- **Task to carry out**: Format every line of the rows below as a numbered list, and omit the blank lines.

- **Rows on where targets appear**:
**********
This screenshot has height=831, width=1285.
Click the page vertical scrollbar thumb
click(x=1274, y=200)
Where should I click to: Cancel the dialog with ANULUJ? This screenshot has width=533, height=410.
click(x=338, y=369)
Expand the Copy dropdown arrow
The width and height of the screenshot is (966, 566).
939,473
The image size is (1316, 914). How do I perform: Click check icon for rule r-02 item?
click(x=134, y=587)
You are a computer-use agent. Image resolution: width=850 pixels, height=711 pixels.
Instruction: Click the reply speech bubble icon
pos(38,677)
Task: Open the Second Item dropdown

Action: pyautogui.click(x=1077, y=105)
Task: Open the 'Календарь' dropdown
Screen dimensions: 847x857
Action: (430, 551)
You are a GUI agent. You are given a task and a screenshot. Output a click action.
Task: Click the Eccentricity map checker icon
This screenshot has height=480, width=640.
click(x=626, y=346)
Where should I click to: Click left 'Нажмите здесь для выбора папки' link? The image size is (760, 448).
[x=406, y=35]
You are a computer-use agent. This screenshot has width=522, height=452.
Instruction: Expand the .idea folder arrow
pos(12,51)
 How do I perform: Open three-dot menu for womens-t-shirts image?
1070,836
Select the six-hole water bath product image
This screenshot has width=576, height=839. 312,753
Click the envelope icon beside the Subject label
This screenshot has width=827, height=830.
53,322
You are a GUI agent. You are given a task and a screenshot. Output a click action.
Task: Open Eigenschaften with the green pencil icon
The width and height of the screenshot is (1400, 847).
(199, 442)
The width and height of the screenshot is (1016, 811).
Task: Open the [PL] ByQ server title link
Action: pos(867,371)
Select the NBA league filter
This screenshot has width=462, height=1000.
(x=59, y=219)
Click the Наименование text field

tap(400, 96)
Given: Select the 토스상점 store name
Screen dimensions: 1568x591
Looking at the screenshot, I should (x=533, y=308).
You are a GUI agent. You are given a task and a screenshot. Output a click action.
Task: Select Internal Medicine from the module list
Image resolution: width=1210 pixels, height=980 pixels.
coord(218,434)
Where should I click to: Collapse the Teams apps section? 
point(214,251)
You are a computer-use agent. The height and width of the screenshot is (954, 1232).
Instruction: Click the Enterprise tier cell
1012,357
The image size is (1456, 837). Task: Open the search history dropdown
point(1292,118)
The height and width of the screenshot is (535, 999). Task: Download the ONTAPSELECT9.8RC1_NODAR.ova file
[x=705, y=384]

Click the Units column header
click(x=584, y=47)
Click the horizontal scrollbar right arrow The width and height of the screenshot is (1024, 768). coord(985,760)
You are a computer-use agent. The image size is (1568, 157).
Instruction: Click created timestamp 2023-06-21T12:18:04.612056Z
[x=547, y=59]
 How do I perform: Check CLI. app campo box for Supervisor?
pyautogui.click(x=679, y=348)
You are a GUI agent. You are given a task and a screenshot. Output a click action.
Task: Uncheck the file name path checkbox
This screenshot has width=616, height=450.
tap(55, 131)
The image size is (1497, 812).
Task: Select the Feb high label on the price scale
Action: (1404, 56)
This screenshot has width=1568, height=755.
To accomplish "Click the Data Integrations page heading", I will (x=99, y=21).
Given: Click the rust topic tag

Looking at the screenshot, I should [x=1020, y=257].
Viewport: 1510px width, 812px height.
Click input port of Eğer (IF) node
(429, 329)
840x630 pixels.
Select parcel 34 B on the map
**********
- **The response**:
1. This screenshot has height=831, width=1285.
2. Click the page vertical scrollbar thumb
3. click(x=1274, y=200)
4. Where should I click to: Cancel the dialog with ANULUJ? This screenshot has width=533, height=410.
5. click(x=338, y=369)
6. Expand the Copy dropdown arrow
7. The width and height of the screenshot is (966, 566).
8. 939,473
9. The image size is (1316, 914). How do I perform: Click check icon for rule r-02 item?
10. click(x=134, y=587)
11. You are a computer-use agent. Image resolution: width=850 pixels, height=711 pixels.
12. Instruction: Click the reply speech bubble icon
13. pos(38,677)
14. Task: Open the Second Item dropdown
15. Action: pyautogui.click(x=1077, y=105)
16. Task: Open the 'Календарь' dropdown
17. Screen dimensions: 847x857
18. Action: (430, 551)
19. You are a GUI agent. You are given a task and a screenshot. Output a click action.
20. Task: Click the Eccentricity map checker icon
21. This screenshot has height=480, width=640.
22. click(x=626, y=346)
23. Where should I click to: Click left 'Нажмите здесь для выбора папки' link? The image size is (760, 448).
24. [x=406, y=35]
25. You are a computer-use agent. This screenshot has width=522, height=452.
26. Instruction: Expand the .idea folder arrow
27. pos(12,51)
28.  How do I perform: Open three-dot menu for womens-t-shirts image?
29. 1070,836
30. Select the six-hole water bath product image
31. This screenshot has width=576, height=839. 312,753
32. Click the envelope icon beside the Subject label
33. This screenshot has width=827, height=830.
34. 53,322
35. You are a GUI agent. You are given a task and a screenshot. Output a click action.
36. Task: Open Eigenschaften with the green pencil icon
37. The width and height of the screenshot is (1400, 847).
38. (199, 442)
39. The width and height of the screenshot is (1016, 811).
40. Task: Open the [PL] ByQ server title link
41. Action: pos(867,371)
42. Select the NBA league filter
43. This screenshot has width=462, height=1000.
44. (x=59, y=219)
45. Click the Наименование text field
46. tap(400, 96)
47. Given: Select the 토스상점 store name
48. Screen dimensions: 1568x591
49. Looking at the screenshot, I should (x=533, y=308).
50. You are a GUI agent. You are given a task and a screenshot. Output a click action.
51. Task: Select Internal Medicine from the module list
52. Image resolution: width=1210 pixels, height=980 pixels.
53. coord(218,434)
54. Where should I click to: Collapse the Teams apps section? 
55. point(214,251)
56. You are a computer-use agent. The height and width of the screenshot is (954, 1232).
57. Instruction: Click the Enterprise tier cell
58. 1012,357
59. The image size is (1456, 837). Task: Open the search history dropdown
60. point(1292,118)
61. The height and width of the screenshot is (535, 999). Task: Download the ONTAPSELECT9.8RC1_NODAR.ova file
62. [x=705, y=384]
63. Click the Units column header
64. click(x=584, y=47)
65. Click the horizontal scrollbar right arrow The width and height of the screenshot is (1024, 768). coord(985,760)
66. You are a computer-use agent. The image size is (1568, 157).
67. Instruction: Click created timestamp 2023-06-21T12:18:04.612056Z
68. [x=547, y=59]
69.  How do I perform: Check CLI. app campo box for Supervisor?
70. pyautogui.click(x=679, y=348)
71. You are a GUI agent. You are given a task and a screenshot. Output a click action.
72. Task: Uncheck the file name path checkbox
73. This screenshot has width=616, height=450.
74. tap(55, 131)
75. The image size is (1497, 812).
76. Task: Select the Feb high label on the price scale
77. Action: (1404, 56)
78. This screenshot has width=1568, height=755.
79. To accomplish "Click the Data Integrations page heading", I will (x=99, y=21).
80. Given: Click the rust topic tag
81. Looking at the screenshot, I should [x=1020, y=257].
82. Viewport: 1510px width, 812px height.
83. Click input port of Eğer (IF) node
84. (429, 329)
85. 840x630 pixels.
86. Select parcel 34 B on the map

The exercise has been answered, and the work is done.